Version vom 17. Mai 2025, 18:42 Uhr

Der Ortsverein Altona war bis 1933 eine Gliederung des Bezirksverbandes Schleswig-Holstein. Er wurde am 30. Mai 1864 in Schleswig-Holstein als erste ADAV-Gemeinde gegründet.

Geschichte

Altona war bis zu den 1860er Jahren mit 30 000 Einwohnern nach Kopenhagen die zweitgrößte Stadt im dänischen Gesamtstaat. Es blieb auch nach der Annexion durch Preußen (1867) die größte Stadt Schleswig-Holsteins, größer als Kiel, wo nur 18 000 Menschen lebten.[1] Die Stadt profitierte von ihrer Nähe zu Hamburg und dem wirtschaftlichen Aufschwung der Hansestadt, verfügte über einen florierenden Getreide- und Fischereihafen[2], war aber eher kleingewerblich strukturiert.[3]

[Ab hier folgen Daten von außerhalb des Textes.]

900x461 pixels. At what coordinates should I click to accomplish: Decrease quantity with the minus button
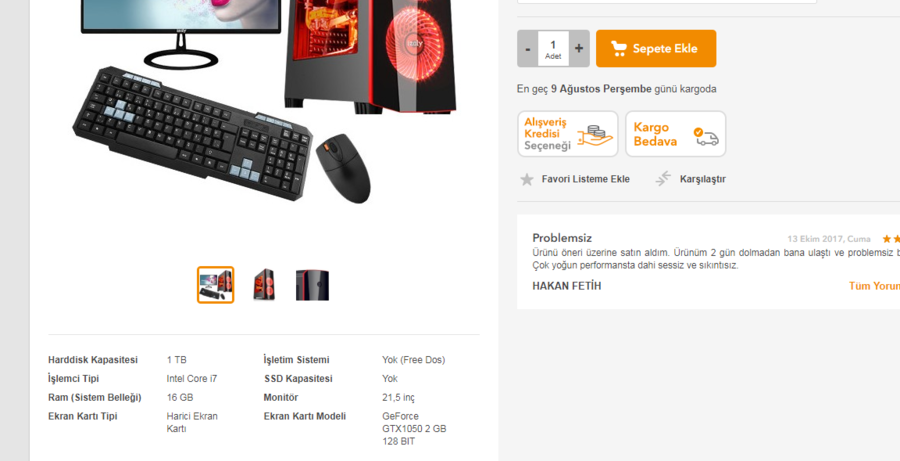pyautogui.click(x=528, y=49)
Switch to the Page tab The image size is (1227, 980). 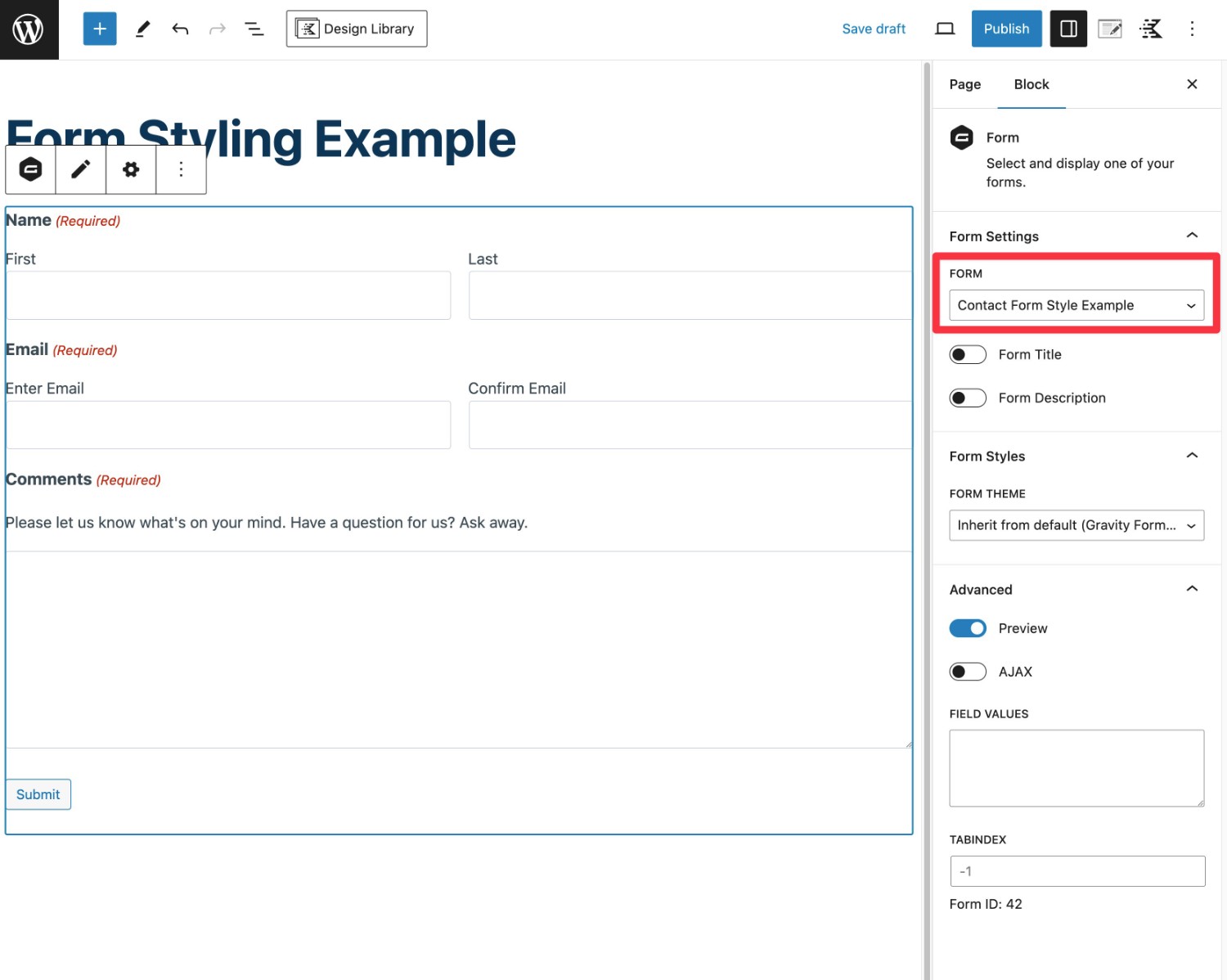pyautogui.click(x=964, y=84)
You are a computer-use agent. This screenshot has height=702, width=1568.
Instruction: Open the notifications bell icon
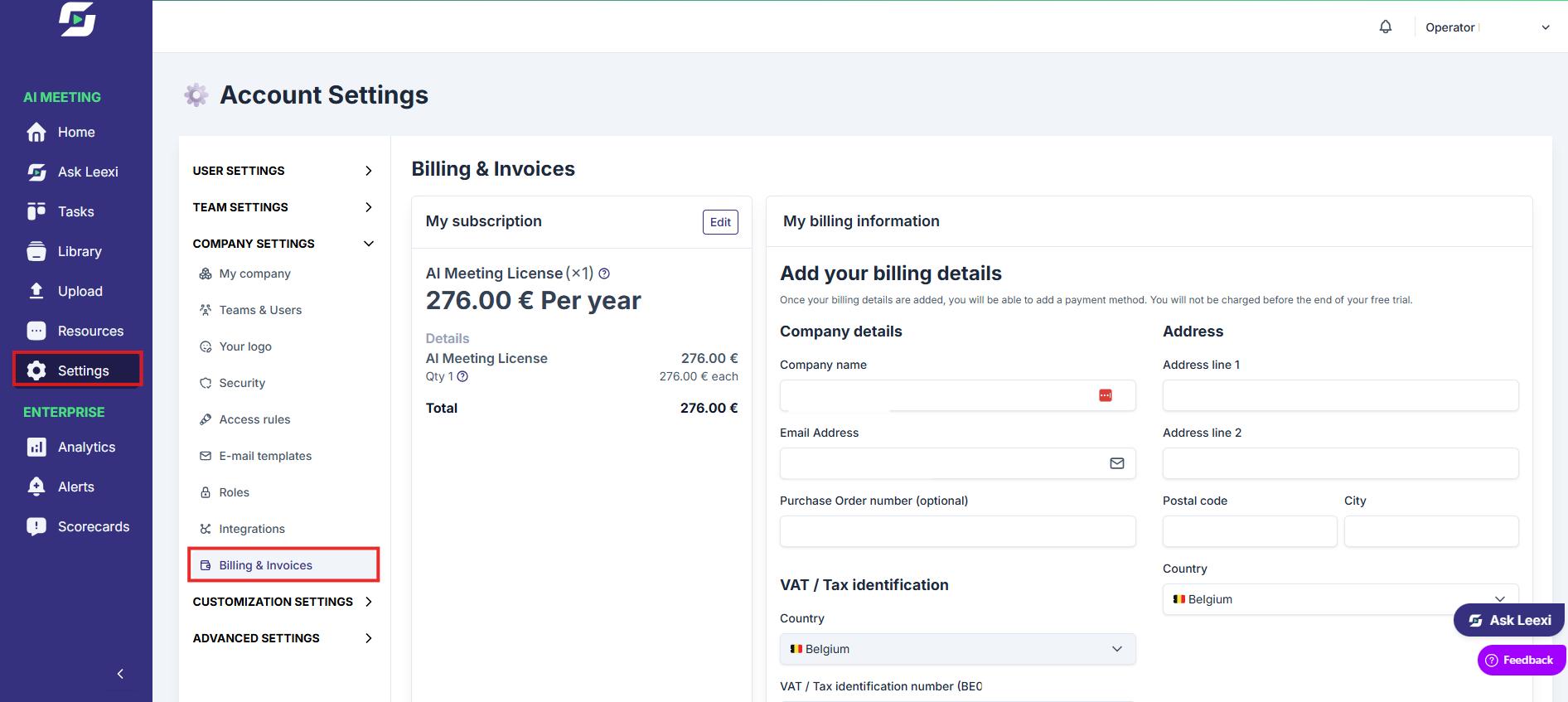point(1385,27)
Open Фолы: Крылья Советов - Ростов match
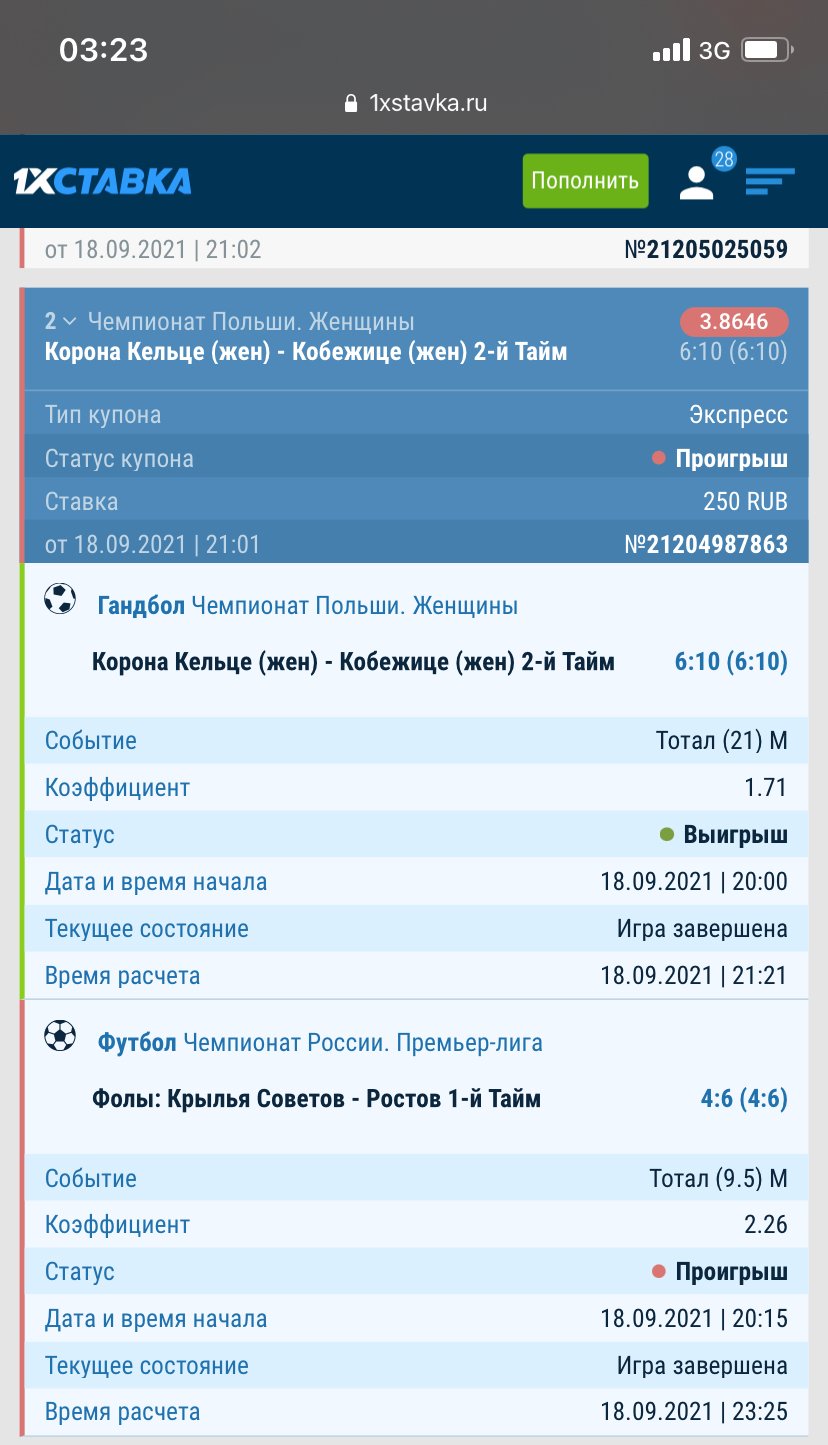Screen dimensions: 828x1445 tap(316, 1099)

Für Industrieansiedlung attraktiver war das angrenzende Ottensen, das im Gegensatz zu Altona (und Hamburg) dem Deutschen Zollverein angehörte und daher vom schnell wachsenden deutschen Binnenmarkt profitierte.[2] Die hier entstehenden Glashütten, Zigarrenfabriken und Eisengießereien[3] brachten eine starke Schicht von Industriearbeitern mit sich. Erst 1889 wurde Ottensen nach Altona eingemeindet.

"Altona entwickelte sich zu einer Wohnstadt für Hamburger und Ottenser Arbeiter, die wegen billigerer Lebenshaltungskosten hierher zogen. Die Bevölkerung verdoppelte sich deshalb im Zeitraum von 1864 bis 1885 von 53.039 auf 104.717 Personen."[4]

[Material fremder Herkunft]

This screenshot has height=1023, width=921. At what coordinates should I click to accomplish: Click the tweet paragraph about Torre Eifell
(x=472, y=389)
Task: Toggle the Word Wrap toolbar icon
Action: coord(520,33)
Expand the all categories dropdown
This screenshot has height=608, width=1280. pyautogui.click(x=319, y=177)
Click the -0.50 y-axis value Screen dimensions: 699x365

Schon seit der Revolution 1848 organisierten sich Arbeiter in Altona. Der dortigen Arbeiterbildungsverein ging aus einer bürgerlichen Organisation hervor, die bereits vorher existiert hatte. Dann aber gewannen die Arbeiter unter der Agitation des Tischlergesellen G.A. Hirschhoff die Mehrheit im Verein, verschärften seine Zielsetzung und nannten ihn in "Neuer Bürgerverein" um.[5] Vorsitzender wurde Karl von Bruhn.

G.A. Hirschhoff war gleichzeitig die Verbindungsperson zum Arbeitergesamtverein für Schleswig-Holstein, der sich Anfang 1850 in Kiel gegründete. Er trieb die überregionale Zusammenarbeit voran und plädierte für einen Anschluss des schleswig-holsteinischen Arbeitergesamtvereins an die Leipziger Arbeiterverbrüderung.[6]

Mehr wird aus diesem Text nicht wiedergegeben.